**Records**
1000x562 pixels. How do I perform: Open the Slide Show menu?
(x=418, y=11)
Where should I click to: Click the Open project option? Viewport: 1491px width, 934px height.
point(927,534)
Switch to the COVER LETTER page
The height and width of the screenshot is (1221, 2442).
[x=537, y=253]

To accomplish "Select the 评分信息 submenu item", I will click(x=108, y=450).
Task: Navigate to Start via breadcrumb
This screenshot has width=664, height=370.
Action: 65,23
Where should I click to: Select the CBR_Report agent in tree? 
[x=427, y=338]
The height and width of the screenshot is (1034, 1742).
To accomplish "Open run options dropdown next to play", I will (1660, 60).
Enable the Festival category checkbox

**Problem**
Return all lines of the material above in which the word "will" occurs.

**Output of the exercise**
To accomplish "Select the 评分信息 submenu item", I will click(x=108, y=450).
To accomplish "Open run options dropdown next to play", I will (1660, 60).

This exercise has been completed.